Think about buying 1,000 shares at 50 cent each. If the stock goes to $2.00, a huge profit can be made. But, with less, if any, regulation, and a lack of reliable information on a company, it is easy to lose everything.
The common concern here is known as “pump and dump.” A trader buys a lot of a particular stock, maybe under $1.00 then plays it up on social media, for example. Then the stock goes up, the trader sells quickly and makes a handsome profit.

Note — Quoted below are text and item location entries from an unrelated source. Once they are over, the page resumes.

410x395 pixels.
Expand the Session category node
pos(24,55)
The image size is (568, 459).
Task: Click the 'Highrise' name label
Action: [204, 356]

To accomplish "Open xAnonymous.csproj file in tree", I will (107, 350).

Belfort in watching the movie said of DiCaprio’s portrayal of him:
I wish he played me as if I was Jonas Salk and that was the character that had done wonderful things so it's sort of bittersweet. A little bit because many of the things that the character did - I always say the character because it wasn't all me - some of it was fictionalized but a lot of the actions that are real, what I did do, I'm not proud of.
Belfort spent 22 months locked away for securities fraud and money laundering. After getting out he wrote his memoirs titled, The Wolf of Wall Street, a name he gave himself. Maybe “memoirs” might be the wrong word since there is an issue about the degree of accuracy in his book. Nevertheless, Martin Scorsese then based his movie on the book. Belfort’s former business partner, who was portrayed by Jonah Hill in the movie, said a lot of what Belford wrote was made up.

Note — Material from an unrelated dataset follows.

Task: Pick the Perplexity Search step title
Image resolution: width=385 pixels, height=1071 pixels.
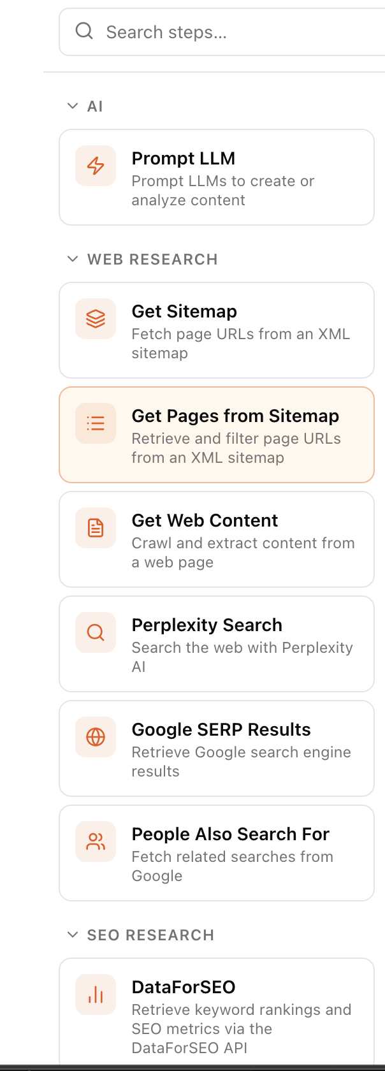Action: click(x=207, y=625)
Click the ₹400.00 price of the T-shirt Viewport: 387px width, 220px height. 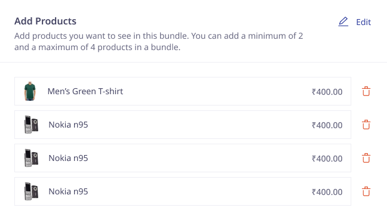coord(327,92)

The movie is based on Belfort’s account of himself, and one article in describing his book stated:
He’s belligerent, obnoxious, and delights in making fun of Japanese accents and graphically describing all sorts of sexual depravity with prostitutes and even a 17-year-old sales assistant.
In making his millions, and spending it lavishly, Belfort piled up victims—not presented anywhere in Scorsese’s movie, which probably would have taken away from the image presented by DiCaprio.
DiCaprio in a TV interview said of Belfort:
Jordan Belfort looks at this as a cautionary tale. He’s sort of reflecting on his wild, debaucherous, hedonistic days on Wall Street, where he was, you know, consumed by greed and excess. But he was so candid and honest about it and I really wanted to put this up on the screen, ‘cause in a lot of ways it felt like a reflection of the time that we were living in. I mean anything goes in this film it is absolutely wild.
More than $200 million was taken from investors, approximately 1,500. In 2018, he was charged that he had only paid back less than $13 million of the $97.5 million he owed back (about half the amount of money he took in). By that point, he had been out of prison twelve years and had failed to keep to his payment schedule. An article in Celebrity Net Worth, stated regarding Belfort’s payment schedule, “Most of the money he has actually paid back comes from the $11 million seized at the time of his arrest by U.S. Marshalls. So, basically, he has paid back almost nothing personally.”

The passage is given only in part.